• YOUR GOAL:
Among the lines of the listing below, retype exactly those from the one containing "Given: Click into the 検索 search field" through the one containing "1394x577 pixels.", both included. Do not include pictures.

Segment Start: INFORMATION

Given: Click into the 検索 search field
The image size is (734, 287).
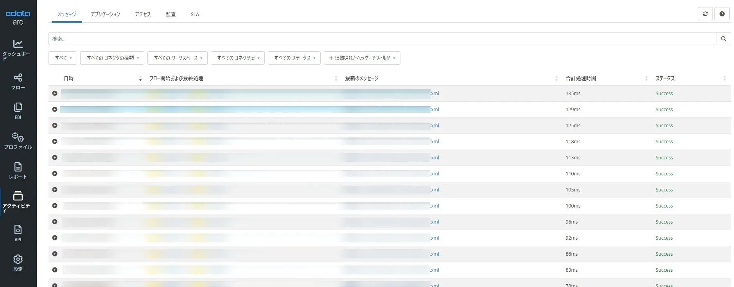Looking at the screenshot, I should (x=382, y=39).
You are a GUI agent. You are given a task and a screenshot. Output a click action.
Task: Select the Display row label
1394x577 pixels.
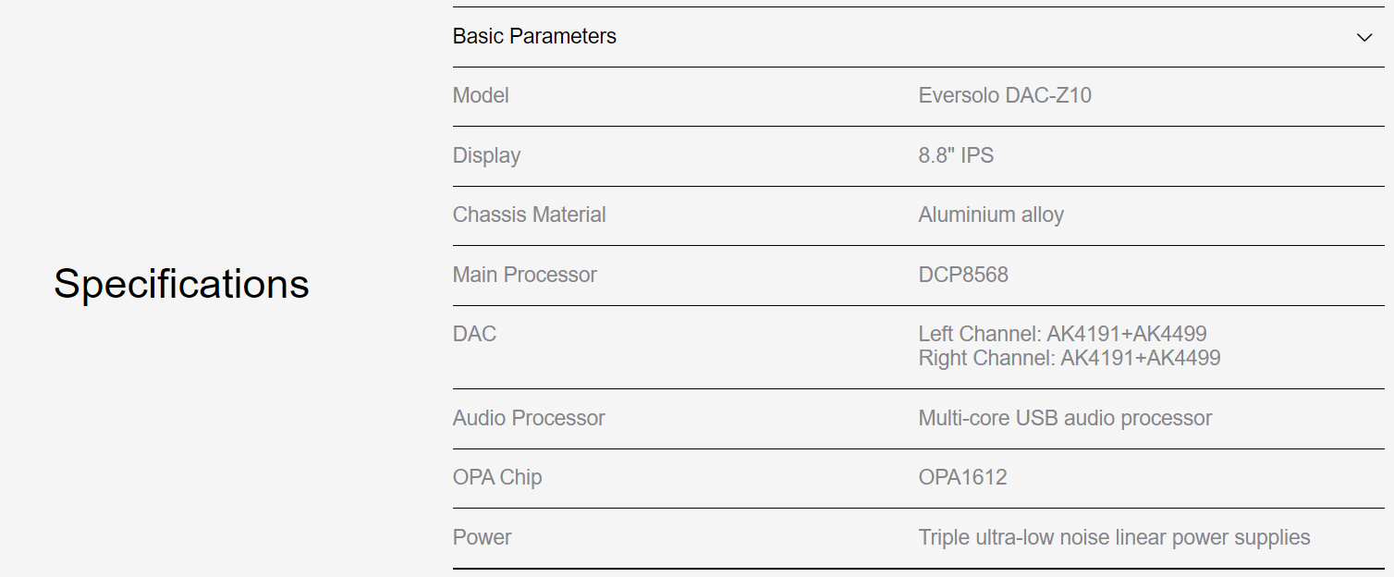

Segment End: INFORMATION
Segment Start: INFORMATION

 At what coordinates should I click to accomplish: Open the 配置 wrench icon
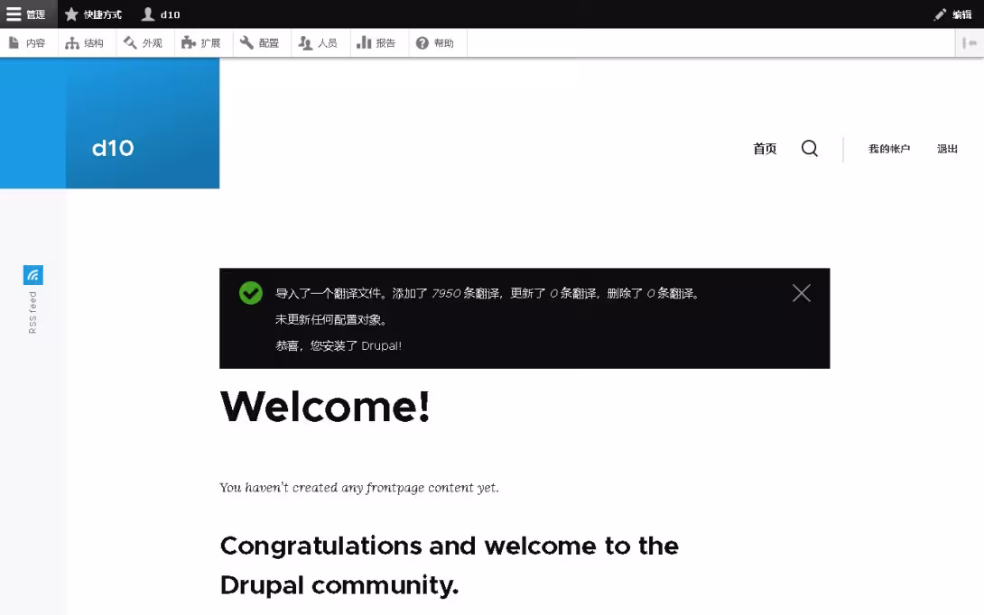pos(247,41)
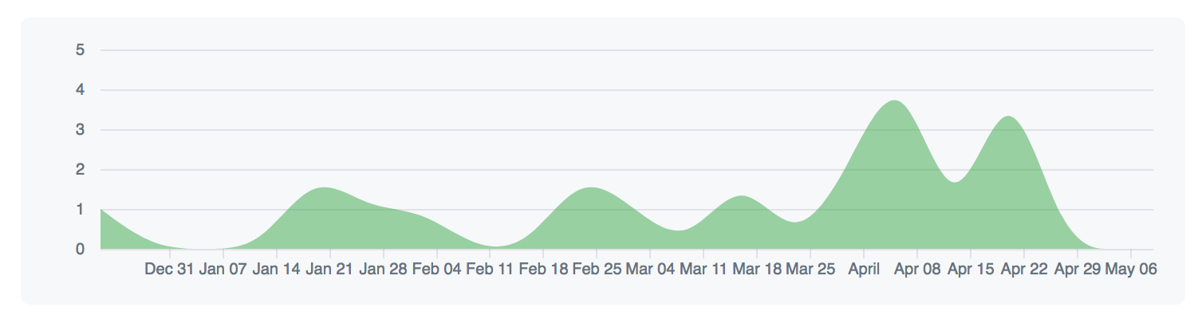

Segment End: INFORMATION

• TASK OUTPUT:
Given: Click into the 検索 search field
The image size is (734, 287).
Looking at the screenshot, I should (x=382, y=39).
You are a GUI agent. You are given a task and a screenshot. Output a click action.
Task: Select the Display row label
1394x577 pixels.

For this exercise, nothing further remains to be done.